§ **RECORDS TO USE**:
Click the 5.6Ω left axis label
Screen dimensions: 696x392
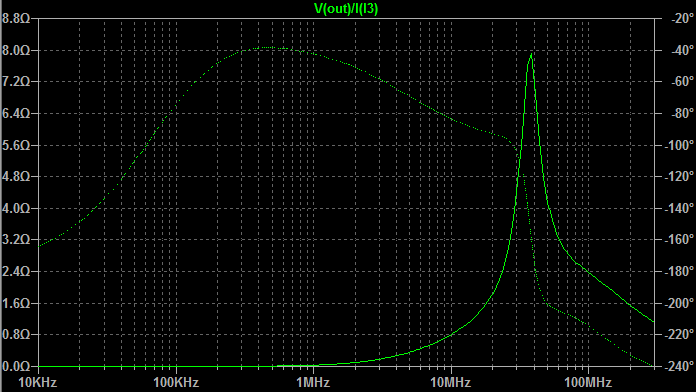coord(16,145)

* * *

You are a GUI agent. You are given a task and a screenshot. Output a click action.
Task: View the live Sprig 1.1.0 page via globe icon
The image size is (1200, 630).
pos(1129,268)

§ **JOB**:
Format the rows from the line containing "You are a GUI" through the line containing "pos(1129,268)", inclusive, as a JSON list of strings, one per line, skipping blank lines.

§ **EXERCISE ANSWER**:
[
  "You are a GUI agent. You are given a task and a screenshot. Output a click action.",
  "Task: View the live Sprig 1.1.0 page via globe icon",
  "The image size is (1200, 630).",
  "pos(1129,268)"
]